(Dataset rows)
= = = = =

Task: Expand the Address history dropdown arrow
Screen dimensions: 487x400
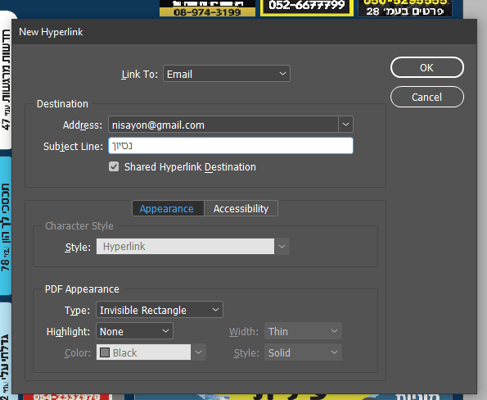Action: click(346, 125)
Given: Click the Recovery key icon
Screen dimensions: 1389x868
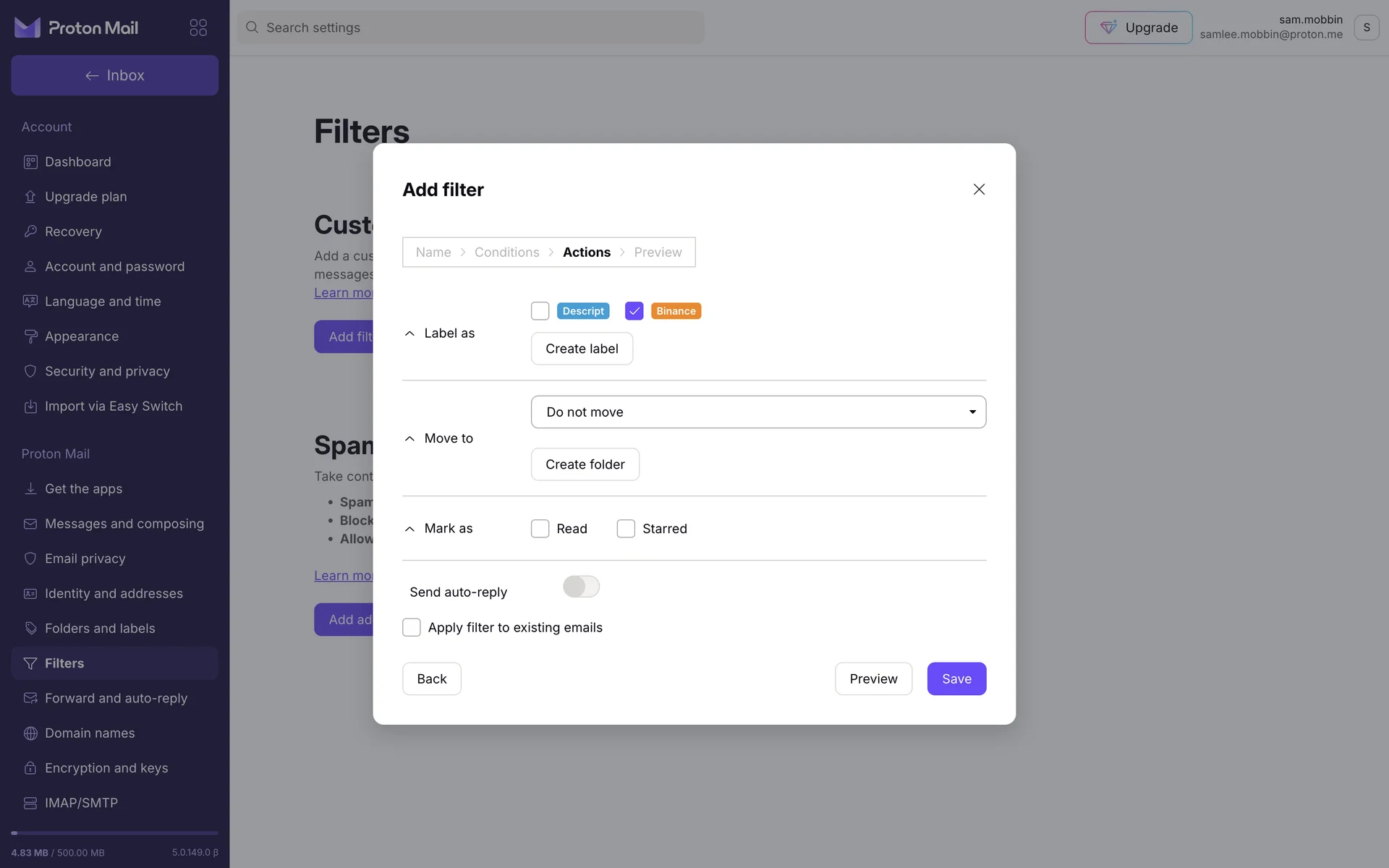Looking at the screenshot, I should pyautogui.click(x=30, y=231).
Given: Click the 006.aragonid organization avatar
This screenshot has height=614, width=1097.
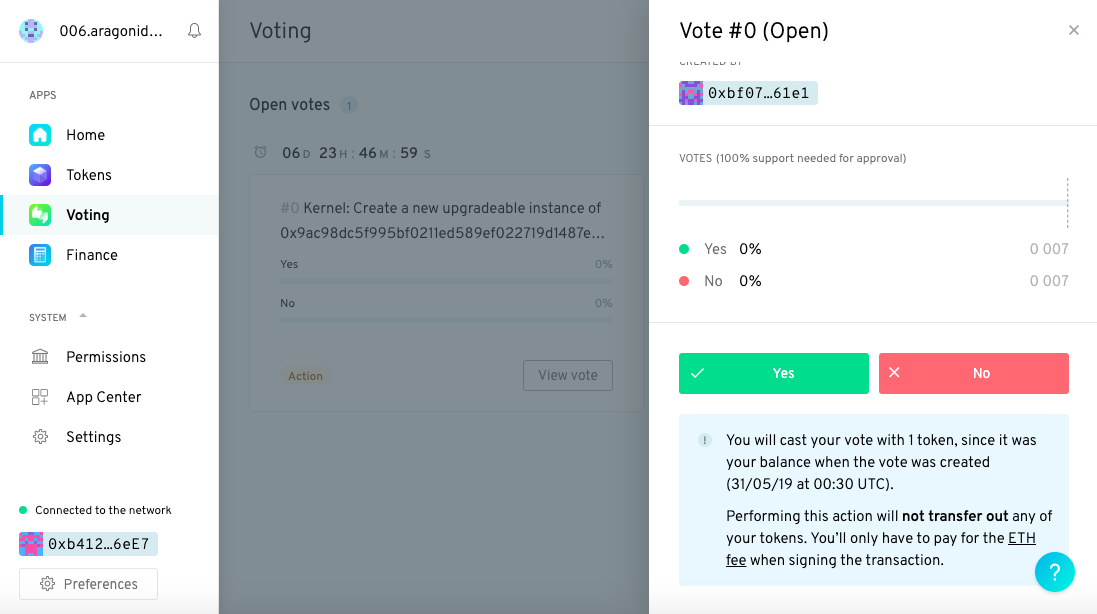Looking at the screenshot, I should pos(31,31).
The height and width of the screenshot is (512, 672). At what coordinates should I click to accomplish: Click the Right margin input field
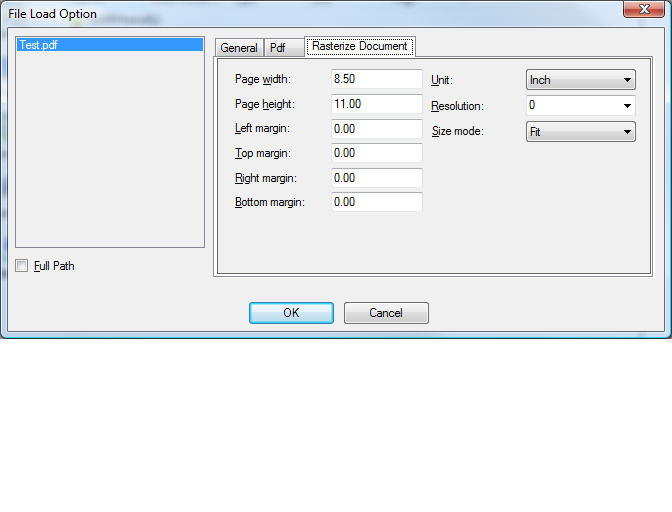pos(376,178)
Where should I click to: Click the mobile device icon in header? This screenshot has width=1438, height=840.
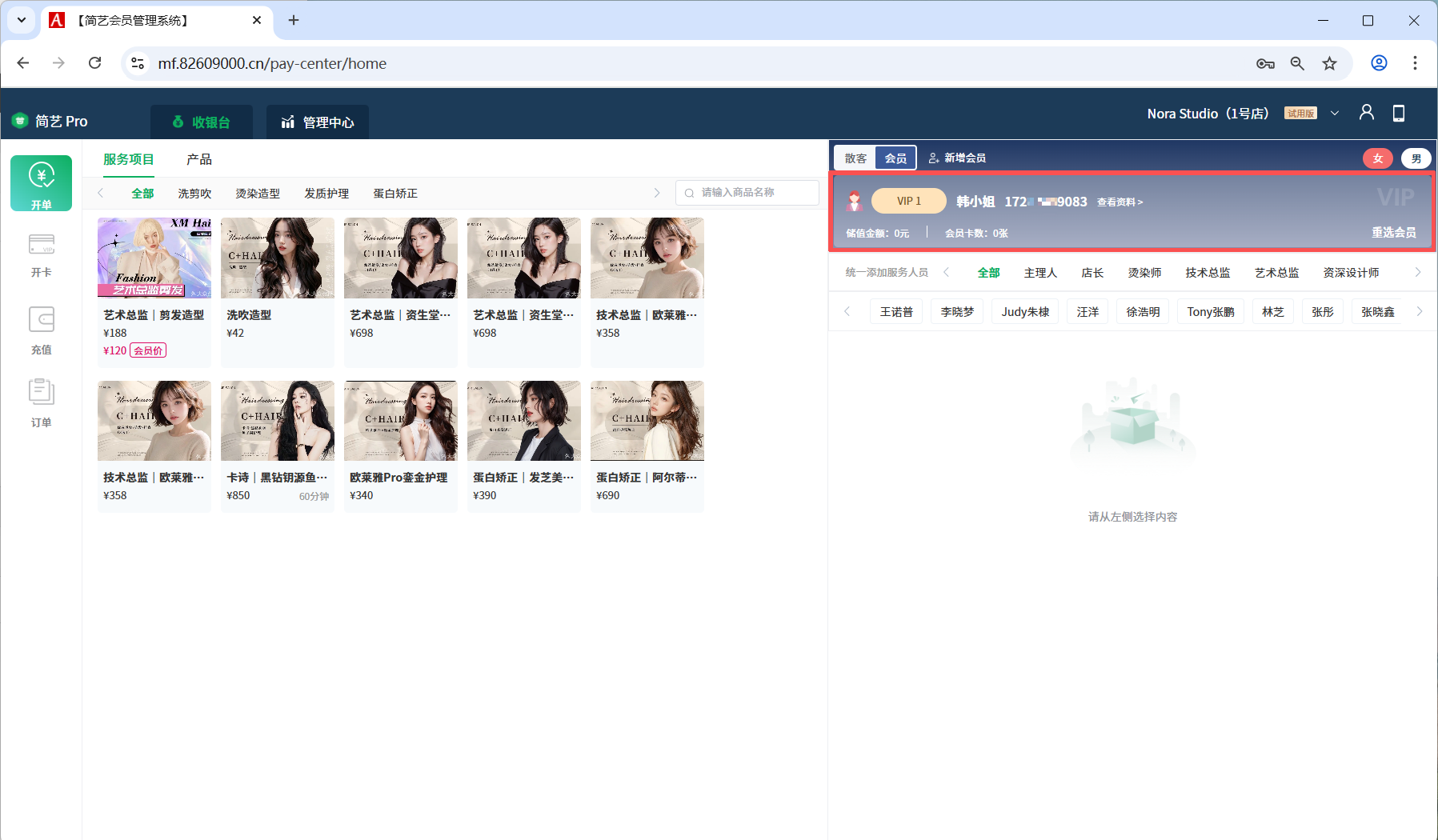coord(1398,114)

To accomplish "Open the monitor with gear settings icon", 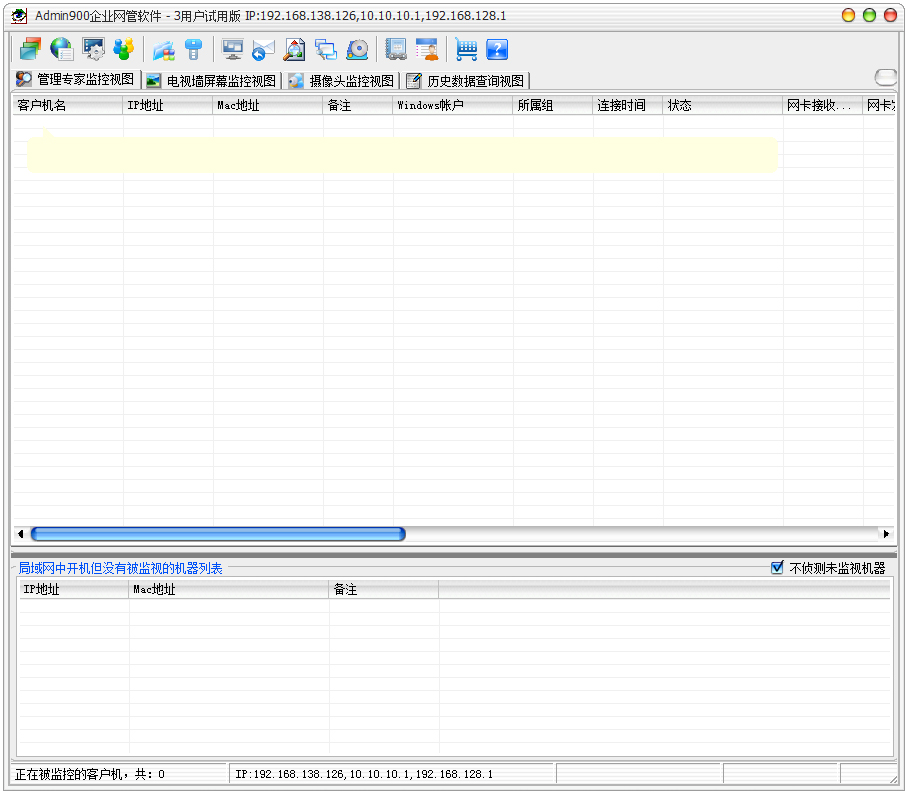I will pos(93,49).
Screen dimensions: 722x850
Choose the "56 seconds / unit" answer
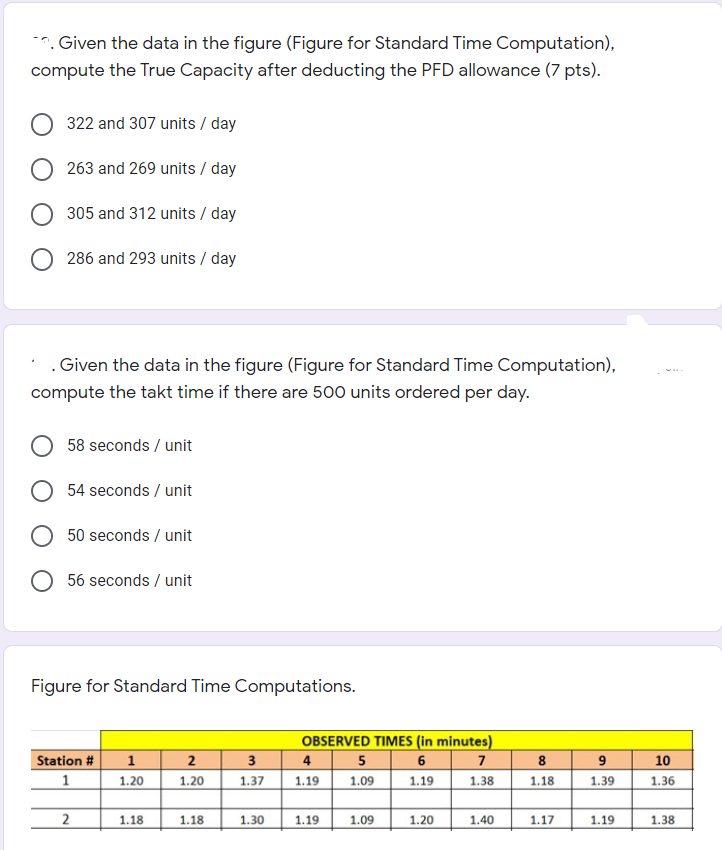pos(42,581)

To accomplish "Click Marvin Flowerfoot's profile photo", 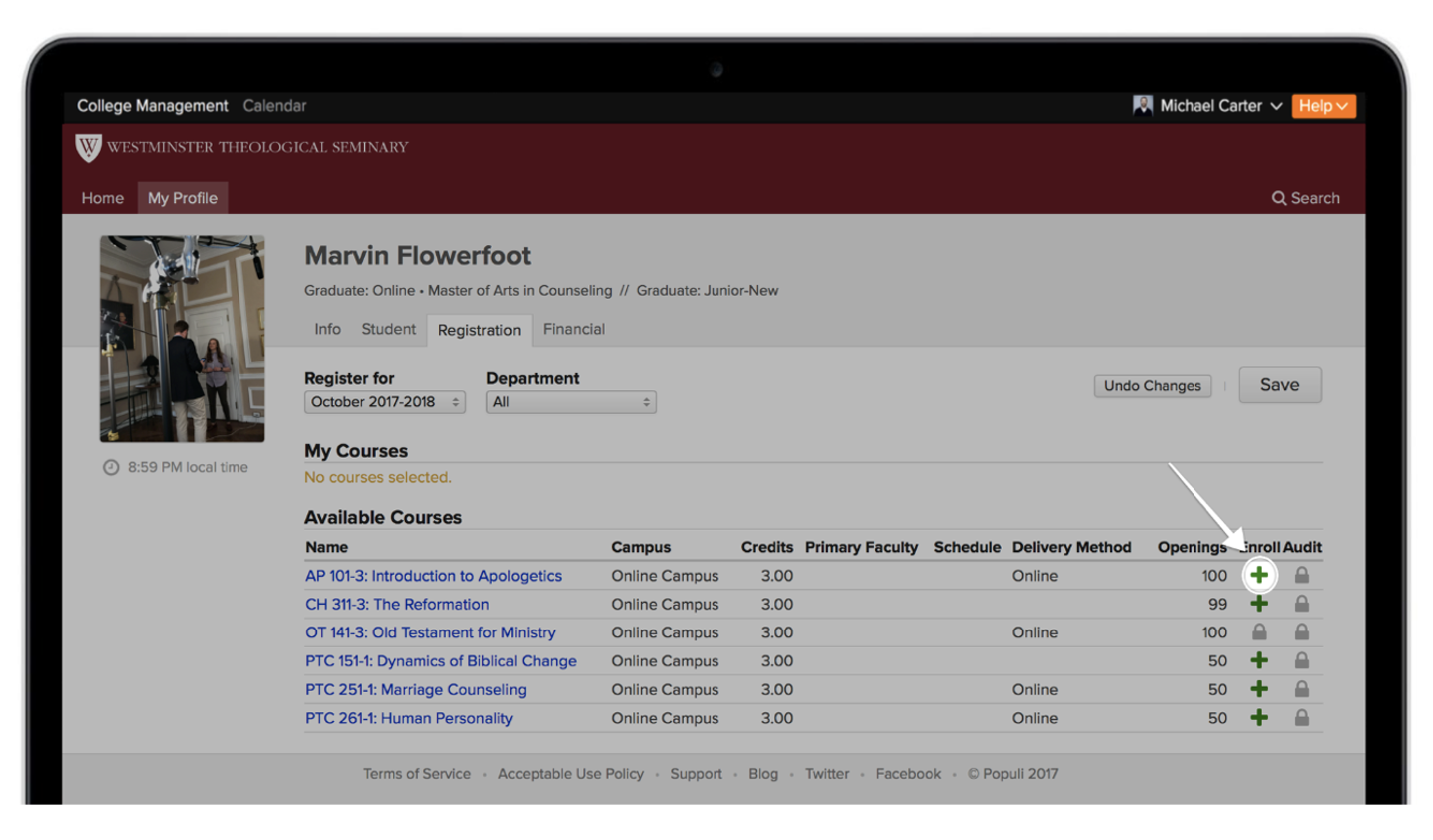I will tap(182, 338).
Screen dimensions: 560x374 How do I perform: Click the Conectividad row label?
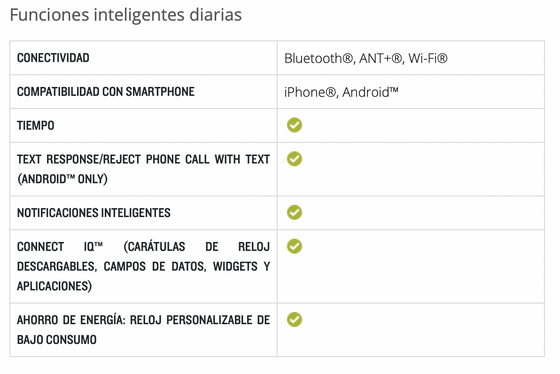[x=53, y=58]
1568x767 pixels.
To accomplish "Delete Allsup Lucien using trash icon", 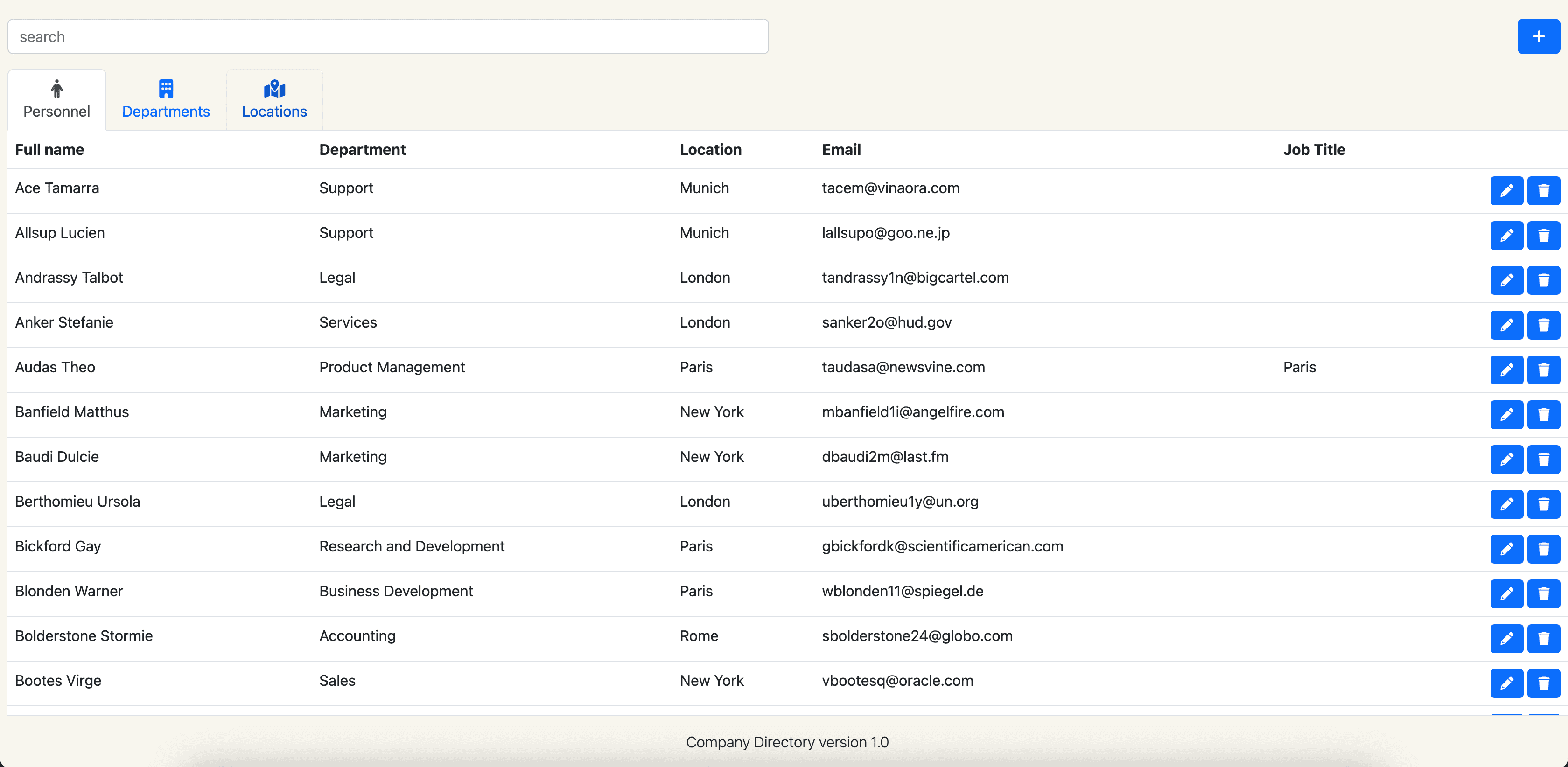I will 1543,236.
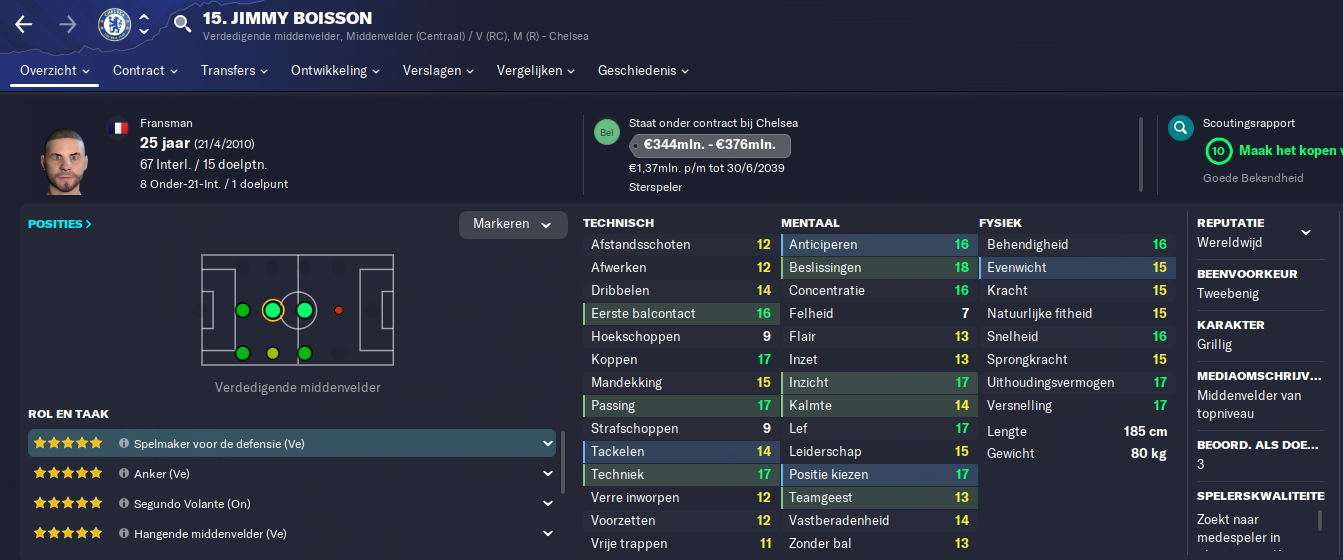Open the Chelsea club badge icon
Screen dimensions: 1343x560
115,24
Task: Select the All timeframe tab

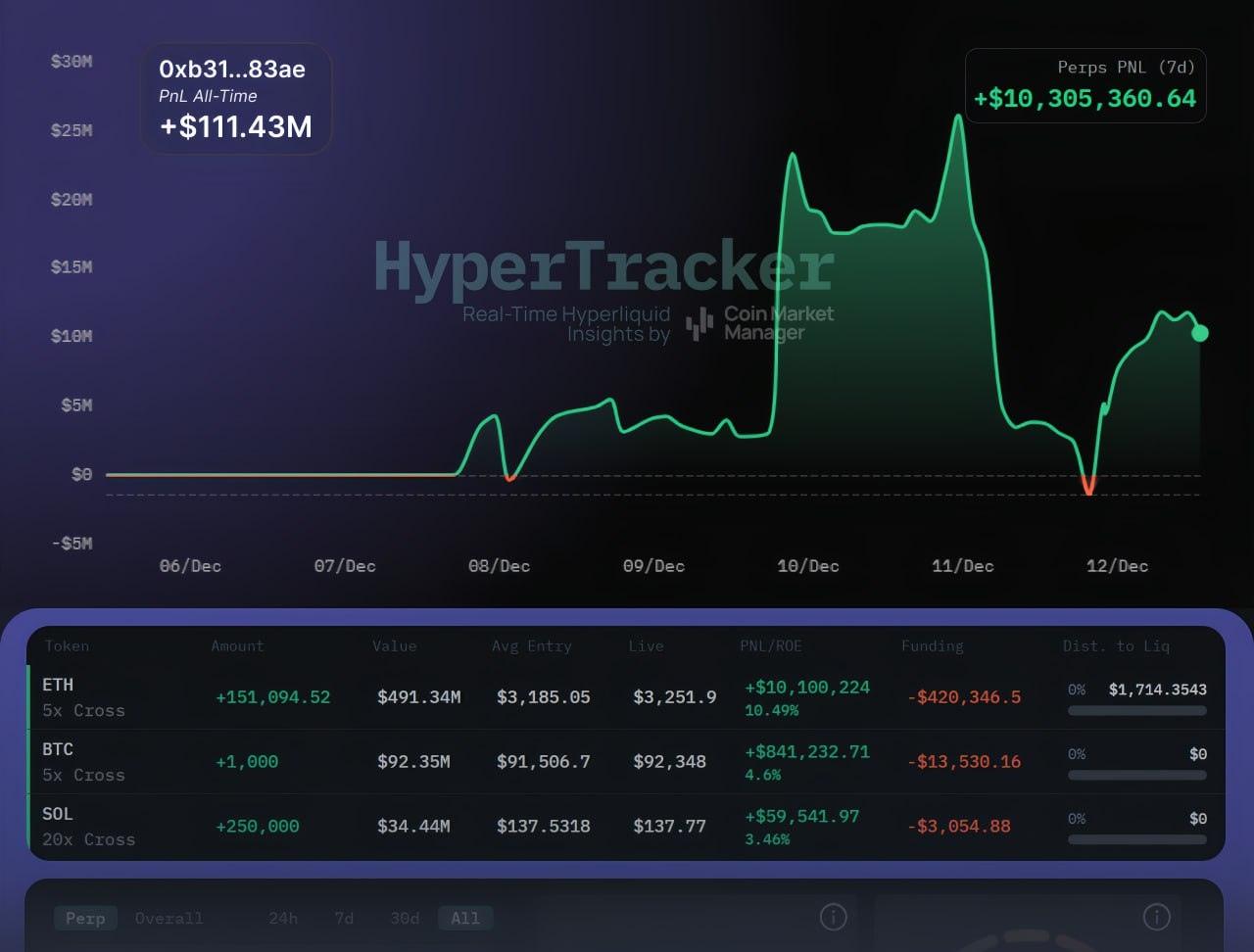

= = = = =

• Goal:
List each line of the items that contains the string "Given". Case counts.

• Exercise solution:
Given: Click the Recovery key icon
Given: Click the 006.aragonid organization avatar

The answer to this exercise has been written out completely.